Wednesday, August 12, 2015

Wants to Oppose Mark for Genericness

Lockheed-Martin Paveway II Dual Mode Laser Guided Bomb 
Dear Rich: I have a question about opposing a trademark registration. The trademark was recently published for opposition at the USPTO and I have a few reasons to oppose the registration. One of them is genericness. What does it take to oppose a registration? In order to succeed with a genericness opposition, you'll need to show that the public associates the term with an entire genus of goods or service. For example Outdoor Products could not serve as a trademark for backpacks. The Trademark Trial and Appeal Board (TTAB) adjudicates opposition hearings. Here's a sampling of TTAB rulings from recent years:
A term that's generic for some goods is not generic for all -- a term like MOTELS might be generic for hospitality services but not for entertainment services.
What did the examiner do?  A mark that's been published for opposition has been examined and approved by an examining attorney at the USPTO. All legal objections have been resolved. For that reason, it may help to review the history of the application before filing an opposition. You can do this by searching for the mark in the USPTO database and then (once you've located it), clicking the "TSDR" button. That way you can see if the examiner raised genericness as an objection. (The USPTO uses "merely descriptive" to refer to generic terms). We checked the trademark you're opposing and the issue was not raised (not a good sign.)

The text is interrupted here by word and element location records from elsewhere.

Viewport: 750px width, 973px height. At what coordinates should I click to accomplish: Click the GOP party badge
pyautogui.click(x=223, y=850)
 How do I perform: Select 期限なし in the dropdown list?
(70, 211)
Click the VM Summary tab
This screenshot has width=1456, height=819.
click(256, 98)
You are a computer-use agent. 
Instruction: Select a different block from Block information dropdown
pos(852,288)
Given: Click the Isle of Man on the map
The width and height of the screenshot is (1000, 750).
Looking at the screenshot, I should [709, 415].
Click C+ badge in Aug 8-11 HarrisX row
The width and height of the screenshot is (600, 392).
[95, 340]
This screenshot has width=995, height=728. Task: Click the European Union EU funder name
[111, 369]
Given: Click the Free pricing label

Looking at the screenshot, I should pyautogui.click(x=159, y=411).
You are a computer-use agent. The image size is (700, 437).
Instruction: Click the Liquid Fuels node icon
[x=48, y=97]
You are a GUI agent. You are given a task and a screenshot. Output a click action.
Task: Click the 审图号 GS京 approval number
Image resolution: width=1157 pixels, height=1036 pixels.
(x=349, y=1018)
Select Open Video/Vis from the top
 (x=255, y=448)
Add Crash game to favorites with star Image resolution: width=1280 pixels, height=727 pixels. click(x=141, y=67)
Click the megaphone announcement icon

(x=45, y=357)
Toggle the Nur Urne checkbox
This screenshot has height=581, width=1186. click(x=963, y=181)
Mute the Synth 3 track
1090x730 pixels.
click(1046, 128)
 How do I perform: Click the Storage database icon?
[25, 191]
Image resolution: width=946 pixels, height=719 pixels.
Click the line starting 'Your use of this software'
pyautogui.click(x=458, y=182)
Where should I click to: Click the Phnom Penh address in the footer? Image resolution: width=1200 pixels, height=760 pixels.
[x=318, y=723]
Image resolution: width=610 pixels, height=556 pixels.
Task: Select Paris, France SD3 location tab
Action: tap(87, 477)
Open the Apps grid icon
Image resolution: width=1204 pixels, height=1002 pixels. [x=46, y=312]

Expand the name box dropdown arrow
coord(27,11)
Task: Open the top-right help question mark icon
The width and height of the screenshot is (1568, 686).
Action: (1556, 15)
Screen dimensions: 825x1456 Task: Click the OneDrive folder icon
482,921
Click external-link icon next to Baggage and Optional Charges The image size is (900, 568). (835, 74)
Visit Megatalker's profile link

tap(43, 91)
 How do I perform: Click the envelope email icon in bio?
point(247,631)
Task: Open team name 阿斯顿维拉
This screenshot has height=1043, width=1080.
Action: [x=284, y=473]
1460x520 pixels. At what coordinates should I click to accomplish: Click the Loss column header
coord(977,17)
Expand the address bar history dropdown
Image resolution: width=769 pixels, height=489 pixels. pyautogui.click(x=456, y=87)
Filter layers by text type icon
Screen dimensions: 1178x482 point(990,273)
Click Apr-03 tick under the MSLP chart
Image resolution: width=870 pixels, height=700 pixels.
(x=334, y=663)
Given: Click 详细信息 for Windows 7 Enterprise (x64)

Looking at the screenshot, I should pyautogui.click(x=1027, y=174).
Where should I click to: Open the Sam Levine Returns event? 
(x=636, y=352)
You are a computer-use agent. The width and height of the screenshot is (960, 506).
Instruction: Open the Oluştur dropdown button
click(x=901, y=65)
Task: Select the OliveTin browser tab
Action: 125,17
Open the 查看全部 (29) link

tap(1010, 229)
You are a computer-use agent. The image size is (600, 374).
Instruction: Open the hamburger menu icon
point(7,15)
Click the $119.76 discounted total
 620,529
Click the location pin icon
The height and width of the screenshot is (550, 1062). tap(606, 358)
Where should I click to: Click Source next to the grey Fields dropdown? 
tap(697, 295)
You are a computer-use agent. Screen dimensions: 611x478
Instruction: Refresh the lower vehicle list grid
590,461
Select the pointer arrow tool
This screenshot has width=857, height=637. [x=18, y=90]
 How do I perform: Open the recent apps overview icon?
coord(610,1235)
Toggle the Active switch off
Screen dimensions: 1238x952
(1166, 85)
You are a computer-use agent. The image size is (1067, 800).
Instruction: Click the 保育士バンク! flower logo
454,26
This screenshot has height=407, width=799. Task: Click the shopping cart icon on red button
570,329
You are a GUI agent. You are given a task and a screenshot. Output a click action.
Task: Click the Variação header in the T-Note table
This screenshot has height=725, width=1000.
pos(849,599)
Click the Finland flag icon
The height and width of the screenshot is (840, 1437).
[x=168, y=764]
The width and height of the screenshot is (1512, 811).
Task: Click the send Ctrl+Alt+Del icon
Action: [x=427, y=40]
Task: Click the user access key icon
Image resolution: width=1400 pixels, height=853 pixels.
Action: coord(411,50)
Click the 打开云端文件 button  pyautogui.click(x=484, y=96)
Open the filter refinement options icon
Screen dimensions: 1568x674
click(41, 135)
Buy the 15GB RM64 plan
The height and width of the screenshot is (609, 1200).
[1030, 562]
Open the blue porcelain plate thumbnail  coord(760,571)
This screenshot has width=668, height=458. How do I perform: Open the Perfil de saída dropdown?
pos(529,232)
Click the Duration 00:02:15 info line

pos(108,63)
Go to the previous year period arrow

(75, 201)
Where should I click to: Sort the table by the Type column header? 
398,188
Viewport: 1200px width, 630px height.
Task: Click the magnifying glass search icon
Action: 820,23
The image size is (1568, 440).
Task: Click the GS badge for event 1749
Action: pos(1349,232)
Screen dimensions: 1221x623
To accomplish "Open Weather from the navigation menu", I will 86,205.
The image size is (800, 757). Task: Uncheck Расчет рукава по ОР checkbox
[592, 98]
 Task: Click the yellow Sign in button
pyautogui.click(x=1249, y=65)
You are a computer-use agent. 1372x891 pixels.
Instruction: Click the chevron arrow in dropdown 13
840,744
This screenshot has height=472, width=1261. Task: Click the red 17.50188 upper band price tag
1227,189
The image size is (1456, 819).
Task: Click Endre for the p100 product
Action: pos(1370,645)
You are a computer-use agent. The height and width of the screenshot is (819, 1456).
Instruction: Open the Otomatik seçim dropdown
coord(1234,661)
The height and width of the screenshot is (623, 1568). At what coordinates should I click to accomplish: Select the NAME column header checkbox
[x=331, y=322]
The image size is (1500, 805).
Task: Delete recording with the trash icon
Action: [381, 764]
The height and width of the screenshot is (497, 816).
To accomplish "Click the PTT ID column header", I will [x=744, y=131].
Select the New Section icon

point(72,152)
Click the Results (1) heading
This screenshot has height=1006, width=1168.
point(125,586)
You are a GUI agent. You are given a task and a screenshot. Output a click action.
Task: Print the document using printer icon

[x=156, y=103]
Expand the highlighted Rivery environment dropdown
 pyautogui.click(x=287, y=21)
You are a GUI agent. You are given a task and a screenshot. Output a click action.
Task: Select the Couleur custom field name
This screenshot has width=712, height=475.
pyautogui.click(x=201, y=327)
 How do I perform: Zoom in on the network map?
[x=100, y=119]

The opposition procedure. An opposition can be filed by “any person who believes that he or she would be damaged by the registration of a mark.” Unless an extension is granted, the opposition should be filed within 30 days of publication. Unfortunately, it's not as simple as sending in a statement of opposition. Because you are initiating a proceeding at the TTAB, the opposer is required to submit a document that corresponds to a complaint filed in a lawsuit. You can oppose a mark for any reason that registration would be refused. Three helpful resources are the  rules and procedures for TTAB filing, the TTAB's case searching page at the USPTO website and the TTABlog where you can search for TTAB cases. If all of this seems like too much work, you can try a more informal Letter of Protest.